Ahhhhhhh, yes, that makes sense. Even standing still, she was tossing her head around. Never seen her do that before.


----------



## Oldhorselady (Feb 7, 2012)

deserthorsewoman said:


> Practice. She'll eventually get comfortable enough loping to find the strength for canter.


Yep, you were right....she now canters!!!!


----------



## Oldhorselady (Feb 7, 2012)

Just to let everyone know...I am now confidently confirming Snickers as having EPSM, not just a tentative diagnosis. I backed off the fat in her diet for a little over a week to see what would happen. Her legs became twisted noodles again. So, the high-fat diet clearly is her saving grace. Even though she progressed so well, people had said that maybe it was only because she was stronger and more balanced....well, no....not so much. This will be a life-long commitment for us.

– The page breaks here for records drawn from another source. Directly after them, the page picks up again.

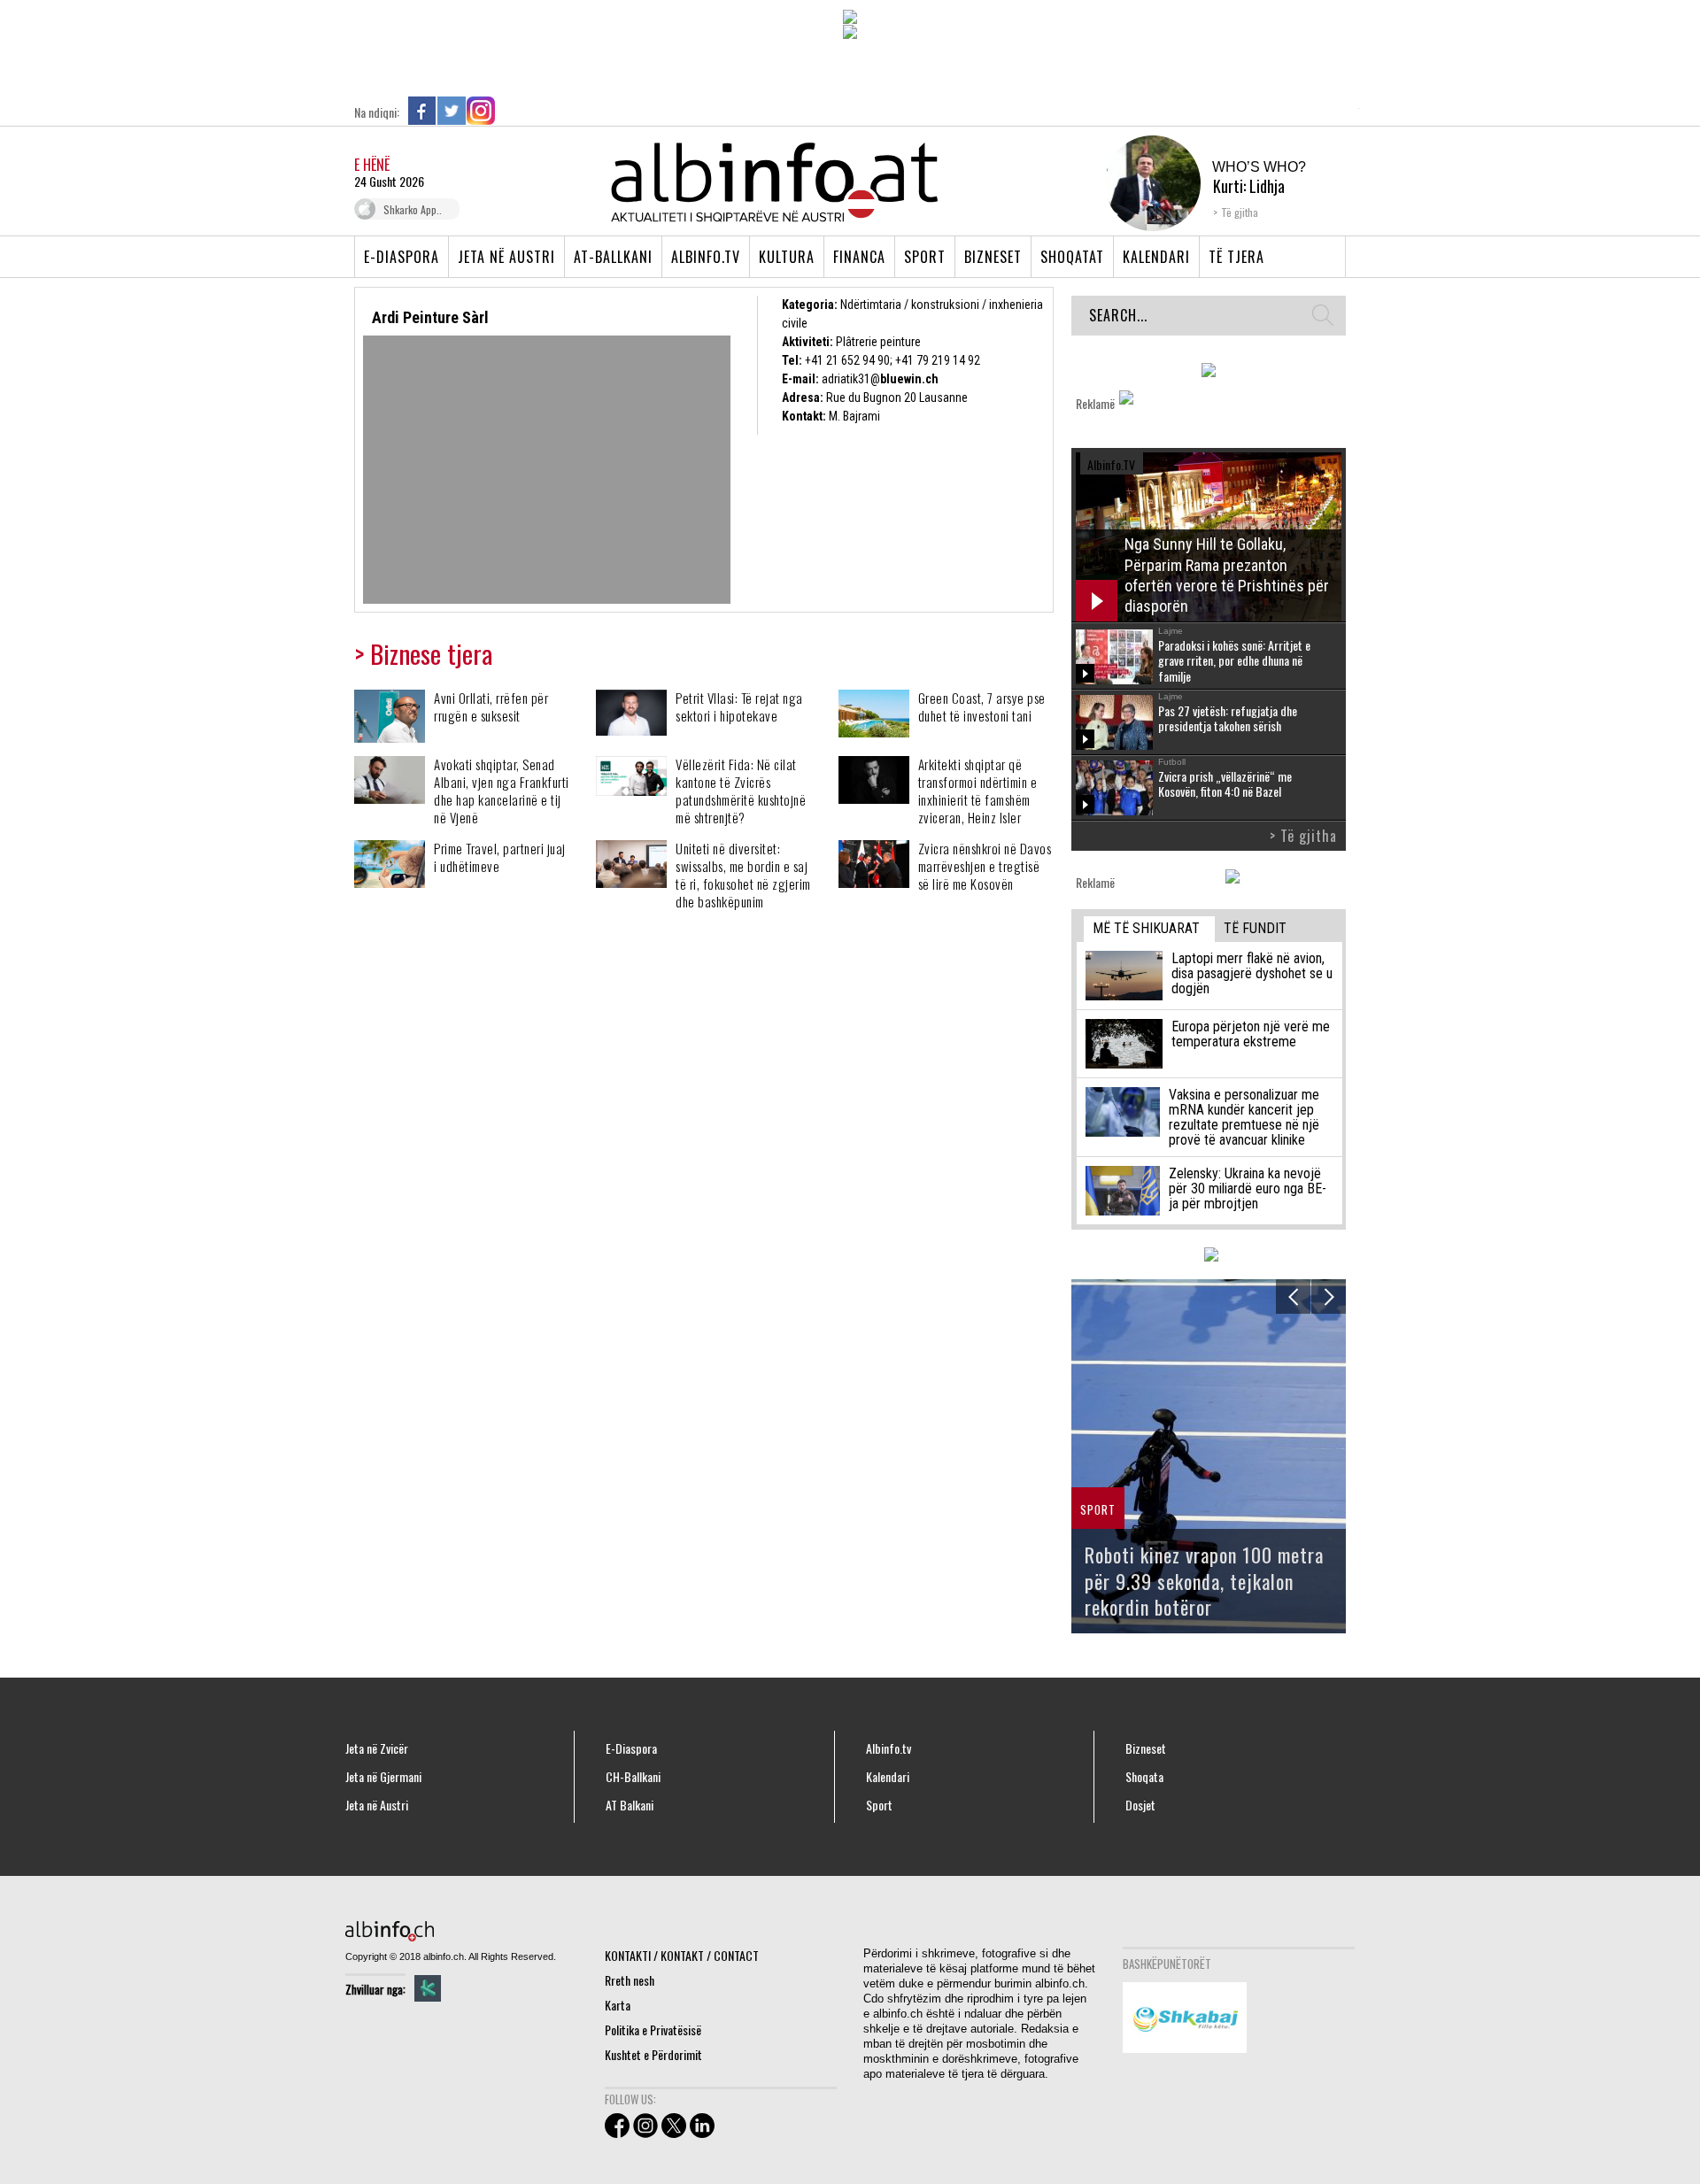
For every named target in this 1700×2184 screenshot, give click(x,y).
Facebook (422, 110)
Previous (1293, 1296)
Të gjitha (1239, 212)
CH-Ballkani (633, 1777)
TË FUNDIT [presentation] (1255, 928)
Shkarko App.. (412, 209)
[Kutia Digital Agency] (427, 1988)
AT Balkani (629, 1805)
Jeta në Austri (506, 256)
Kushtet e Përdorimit (653, 2054)
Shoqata (1144, 1777)
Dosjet (1140, 1805)
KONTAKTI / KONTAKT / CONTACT (682, 1955)
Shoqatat (1072, 256)
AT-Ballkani (613, 256)
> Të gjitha (1303, 835)
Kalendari (1156, 256)
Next (1328, 1296)
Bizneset (993, 256)
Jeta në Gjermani (383, 1777)
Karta (617, 2004)
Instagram (481, 110)
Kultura (787, 256)
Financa (859, 256)
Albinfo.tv (705, 256)
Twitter (451, 110)
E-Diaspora (401, 256)
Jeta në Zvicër (376, 1748)
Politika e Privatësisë (653, 2029)
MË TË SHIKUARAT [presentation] (1146, 928)
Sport (925, 256)
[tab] (1149, 929)
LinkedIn (510, 110)
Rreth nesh (629, 1980)
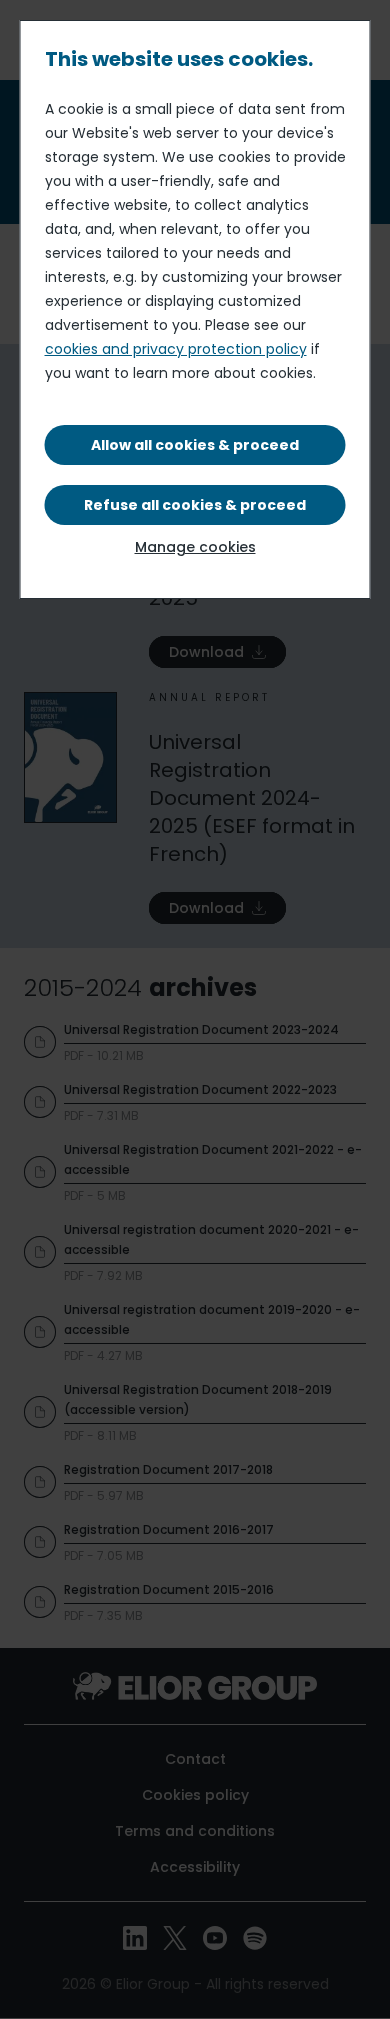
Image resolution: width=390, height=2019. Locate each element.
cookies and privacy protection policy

On a most awesome note....I took her to her final two parade practices this past weekend before the chaos of the 4th Of July parade in Coronado this Thursday. She has already been qualified, but was needed to help give confidence to two other horses that were trying to become qualified....lol. We loaded up all of her 'spooky' gear and showed them how it was done!!! Such a good girl she is. Love her.


----------



## Skyseternalangel (Jul 23, 2011)

I am liking this because I am happy that she brought confidence to others  And that you confirmed what exactly is negatively affecting her so you can avoid it!

I don't know much about ESPM.. only that you should avoid sugar.

But I'm SO happy you are the wonderful owner that you are, who has her horse's best interests and happiness in mind


----------



## deserthorsewoman (Sep 13, 2011)

This is good news, actually. Proves that you were right
Now you HAVE to rename this thread....the EX- noodle legged pinto....


----------



## Oldhorselady (Feb 7, 2012)

Yes, getting her noodles straight again now.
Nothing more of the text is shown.